** Begin Rows **

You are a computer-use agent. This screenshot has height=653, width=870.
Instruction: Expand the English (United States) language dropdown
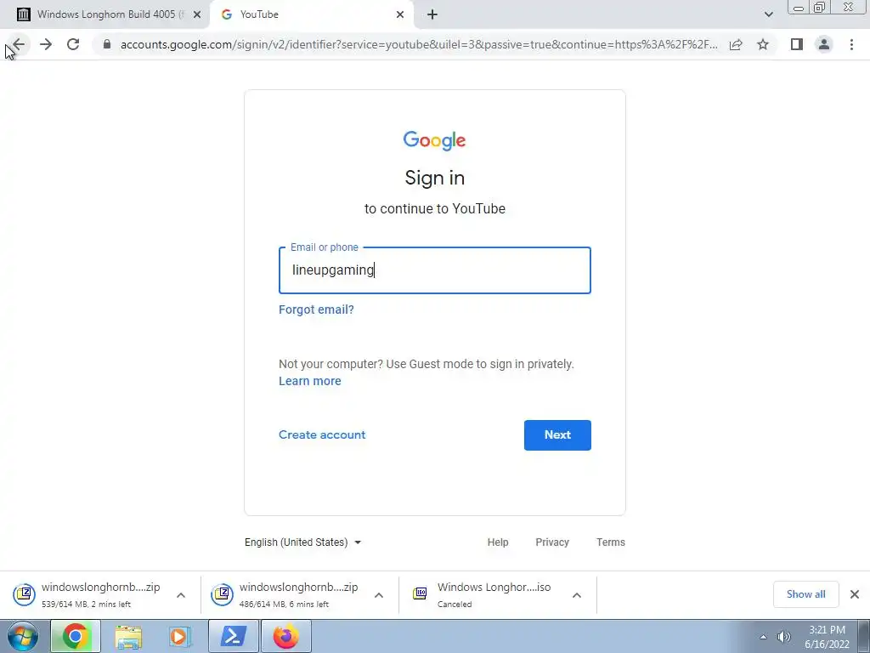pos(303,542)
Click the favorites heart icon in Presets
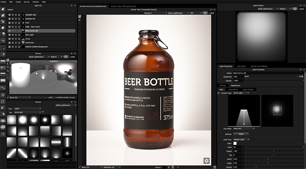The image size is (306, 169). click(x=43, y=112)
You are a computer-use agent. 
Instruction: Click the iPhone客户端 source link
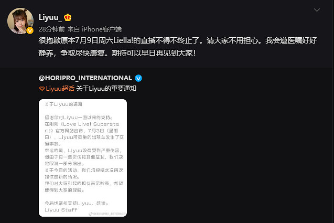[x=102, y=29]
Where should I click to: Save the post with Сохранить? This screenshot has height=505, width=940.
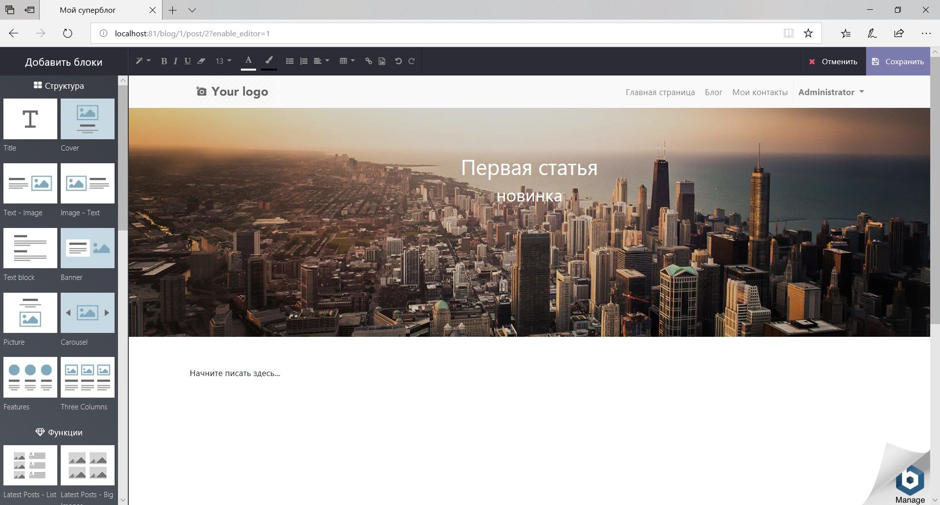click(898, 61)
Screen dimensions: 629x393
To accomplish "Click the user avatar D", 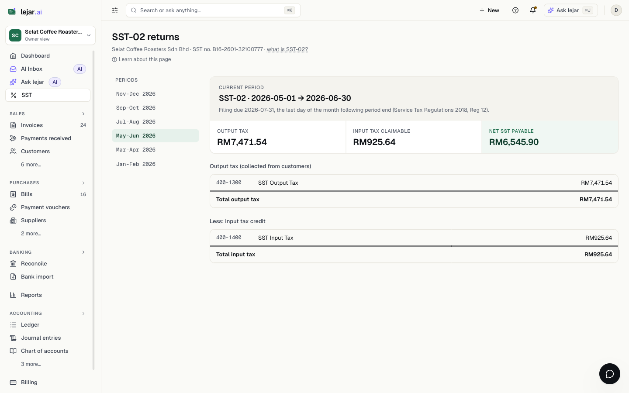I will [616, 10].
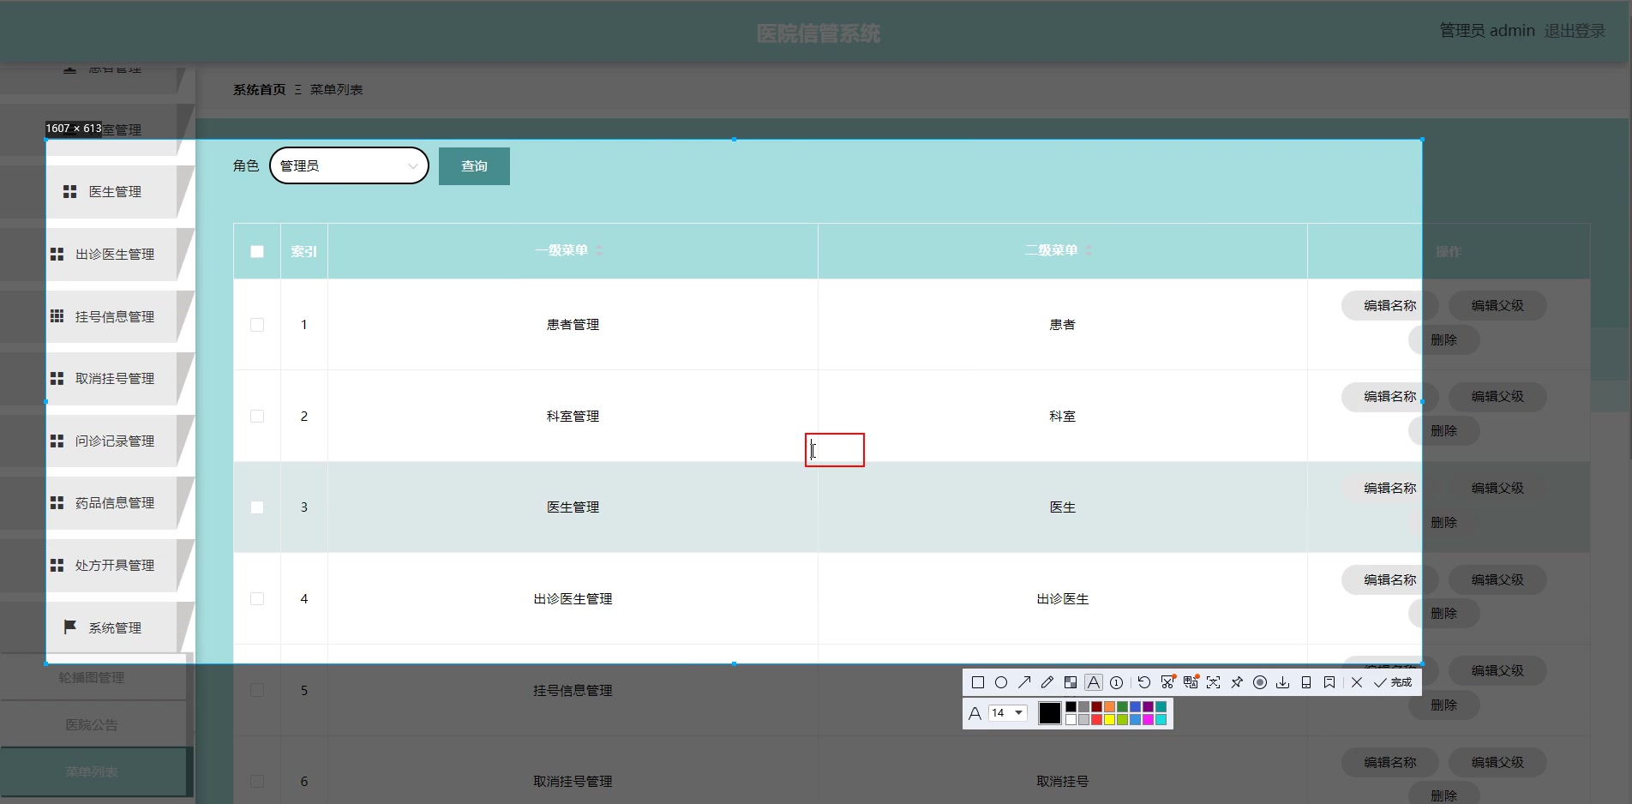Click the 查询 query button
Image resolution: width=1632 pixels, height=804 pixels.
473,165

** End Rows **
** Begin Rows **

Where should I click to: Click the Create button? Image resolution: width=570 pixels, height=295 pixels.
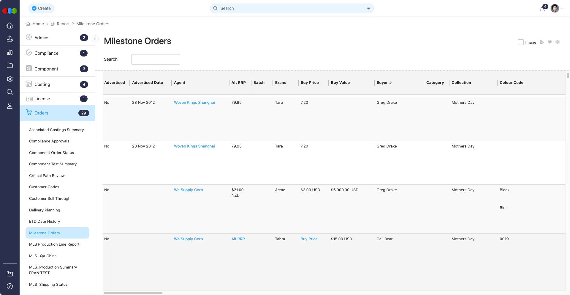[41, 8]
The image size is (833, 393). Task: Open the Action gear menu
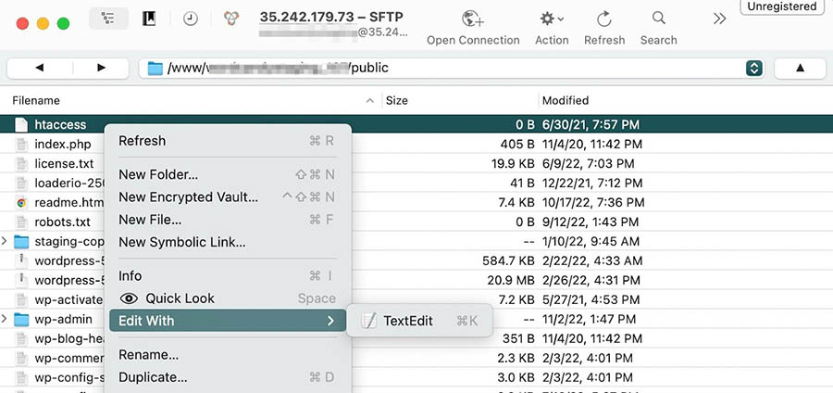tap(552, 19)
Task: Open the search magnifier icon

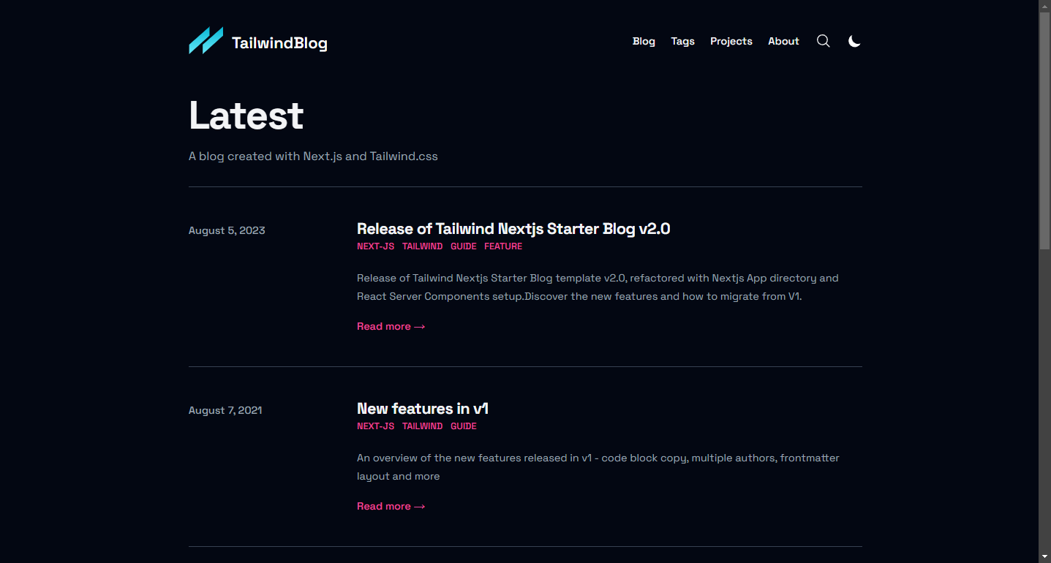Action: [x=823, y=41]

** End Rows **

Which lines in the records contain the string "This" with the same capitalization? Pick out each of those lines and copy it in full.

▶ _Task solution_:
You are a computer-use agent. This screenshot has height=653, width=870.
Where should I click to: Save the post with Сохранить? This screenshot has height=505, width=940.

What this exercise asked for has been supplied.